GIVEN DATA:
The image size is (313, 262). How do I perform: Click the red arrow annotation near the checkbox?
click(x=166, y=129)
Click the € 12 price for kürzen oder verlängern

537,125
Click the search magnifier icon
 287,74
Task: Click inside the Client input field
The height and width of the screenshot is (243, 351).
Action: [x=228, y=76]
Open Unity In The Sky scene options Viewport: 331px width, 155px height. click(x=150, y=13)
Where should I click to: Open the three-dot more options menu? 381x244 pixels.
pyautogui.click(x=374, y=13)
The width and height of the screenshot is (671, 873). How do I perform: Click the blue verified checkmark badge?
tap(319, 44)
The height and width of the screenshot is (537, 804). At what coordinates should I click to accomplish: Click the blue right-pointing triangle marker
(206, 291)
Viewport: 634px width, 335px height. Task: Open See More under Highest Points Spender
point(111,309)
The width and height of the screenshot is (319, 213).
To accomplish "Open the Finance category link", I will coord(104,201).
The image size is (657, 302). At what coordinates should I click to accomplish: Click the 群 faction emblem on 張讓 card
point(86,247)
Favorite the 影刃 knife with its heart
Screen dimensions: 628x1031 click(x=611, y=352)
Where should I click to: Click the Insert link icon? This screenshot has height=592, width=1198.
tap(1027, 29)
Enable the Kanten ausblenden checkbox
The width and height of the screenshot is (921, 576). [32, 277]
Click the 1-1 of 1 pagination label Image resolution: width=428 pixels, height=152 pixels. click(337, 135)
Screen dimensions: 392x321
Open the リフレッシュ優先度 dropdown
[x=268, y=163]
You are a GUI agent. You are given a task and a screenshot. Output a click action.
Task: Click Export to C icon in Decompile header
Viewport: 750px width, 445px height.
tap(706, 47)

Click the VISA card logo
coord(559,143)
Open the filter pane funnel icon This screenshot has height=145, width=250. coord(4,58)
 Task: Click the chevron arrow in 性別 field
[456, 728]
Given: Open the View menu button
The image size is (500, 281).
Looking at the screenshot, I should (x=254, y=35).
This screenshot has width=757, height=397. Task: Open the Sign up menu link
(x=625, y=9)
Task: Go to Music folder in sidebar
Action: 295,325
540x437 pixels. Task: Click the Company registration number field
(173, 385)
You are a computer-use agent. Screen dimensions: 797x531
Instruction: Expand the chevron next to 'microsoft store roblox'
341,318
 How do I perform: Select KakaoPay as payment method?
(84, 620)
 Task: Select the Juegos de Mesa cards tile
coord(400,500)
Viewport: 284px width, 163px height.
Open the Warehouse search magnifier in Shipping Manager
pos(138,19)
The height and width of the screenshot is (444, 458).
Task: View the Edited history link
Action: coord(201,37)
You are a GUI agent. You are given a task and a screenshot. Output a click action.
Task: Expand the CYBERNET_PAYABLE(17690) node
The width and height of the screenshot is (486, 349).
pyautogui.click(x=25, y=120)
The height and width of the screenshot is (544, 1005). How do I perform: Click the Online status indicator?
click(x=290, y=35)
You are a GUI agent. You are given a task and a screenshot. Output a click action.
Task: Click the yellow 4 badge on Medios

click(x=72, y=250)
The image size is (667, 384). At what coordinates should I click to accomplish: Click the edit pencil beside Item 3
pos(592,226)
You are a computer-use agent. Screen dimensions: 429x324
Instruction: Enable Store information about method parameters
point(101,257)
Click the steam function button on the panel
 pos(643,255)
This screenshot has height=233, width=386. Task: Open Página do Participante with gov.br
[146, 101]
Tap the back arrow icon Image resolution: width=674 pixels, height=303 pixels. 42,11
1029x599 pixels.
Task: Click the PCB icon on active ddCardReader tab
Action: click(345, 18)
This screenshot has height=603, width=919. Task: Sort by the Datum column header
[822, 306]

TASK TO CARRY OUT: Locate the string "computer" in the listing above and copy every line where it occurs.

EXERCISE RESPONSE:
You are a computer-use agent. Screen dimensions: 797x531
You are a computer-use agent. Screen dimensions: 429x324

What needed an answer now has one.